The Python programming language provides the ability to work with files using open(). Python Programming Bootcamp: Go from zero to hero
#Python feed reader how to#
But so far, we have not discussed how to read or write files.
#Python feed reader free#
Nonetheless, please do leave your comments and feel free to reach out to me here/through github.You have seen various types of data holders before: integers, strings, lists. While building this out, I had focused on getting a functional system out first and minimal effort spent in re-factoring and designing. SOLID principles, background scheduler, using docker compose files, etc are something to probably start with first.
#Python feed reader upgrade#
Obviously, a lot of upgrade and enhancements are possible. You have an RSS-parser ready, running every day and updating the DB. Now you simply need to execute the main script using the following command to run it once immediately, as well as schedule it for once every day at the same time: docker exec -d rss-python python main.py Et Voila!

If you ever want to stop the execution, the try…catch block is to exit cleanly. I’m using blocking scheduler here, thus the python thread is always alive. Executing and scheduling it: The script is completed by invoking the begin function and scheduling it for once everyday execution as follows: if _name_ = '_main_': feed_url = '' db_credentials = 'connection.json' print('Main Script Running.') begin(feed_url,db_credentials) scheduler = BlockingScheduler() scheduler.add_job(begin, 'interval', hours=24) try: scheduler.start() except Exception as e: print('Stopping Schedule!!') print('Main Script Exiting!!') execute_query() finally inserts the data into the databaseĨ. Query_param simply stores the values in the column order in a tuple. persist_record( conn, data, tb_name ): Execute the insert query based on the object type: def persist_record(conn,data,tb_name): query_param = tuple( list(map(lambda k : data,col_list))) execute_query(conn,query_strings,query_param) return persist_tastse_of_india_record( conn, data ): It tries to persist each component of a post separately (based on the entities defined) def persist_taste_of_india_record(conn,data): persist_record(conn,data,'posts') persist_record(conn,data,'itunes_data') for media in data: persist_record(conn,media,'media') mit() return TrueĬonn.commit() is necessary, else the changes in the database aren’t permanent and will be lost once the session expires.ħ. If yes, it first invokes parse_record() for each record, then goes ahead to persist the record.Ħ. We’ll define some global variables also (I know not a recommended practice, but given the time constraint, it was a trade off we all have to take) # Query to find the max record processed so far get_max_query = 'SELECT COALESCE(max(itunes_episode),0) FROM tasteofindia.posts ' # Query template to insert values in any table query_string = 'INSERT INTO tasteofindia.") # List comprehension on the result of map operation on records )] return records Imports: The following lines will import the required modules and objects from data_parser import get_soup, parse_record, store_tags from db_connect import get_connection, get_max_records,execute_query from import BlockingSchedulerĢ.

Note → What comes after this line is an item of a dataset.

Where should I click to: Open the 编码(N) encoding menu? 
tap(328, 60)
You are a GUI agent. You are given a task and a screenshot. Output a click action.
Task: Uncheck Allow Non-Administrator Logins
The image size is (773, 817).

With approach shared above, let’s get you started with the implementation!įinally let’s build the script connecting all the pieces together… 1. Also, since no environment specifications were given, I decided to build all of this using two docker ( ) containers, one for python and one for postgres.

Library psycopg2 ( ) to support postgres ( ) (don’t think it needs an explanation, but didn’t want to use wrappers like SQLAlchemy ( )) 5. Library apscheduler ( ) to schedule task once a day (a simple library to start with, airflow ( )/ azkaban ( ) would’ve been an overkill) 4. No particular reason, except ease of usage and familiarity and obviously an insanely popular open source support. The relational database I chose was postgres ( ). Since it’s ultimately xml-based content, I decided to use the ever-reliable BeautifulSoup Library ( ) 2. The restriction of RSS parser libraries, basically expected me to write my own parser. All other decisions were pretty straight-forward given the time constraint of 1 day, leaving 3–4 hours for this work (assuming 8–9 hours given to the day job). #3 above basically meant I had to implement the RSS parser on my own. Obviously I decided to use python 3.7, with the end of life support coming for python 2.7.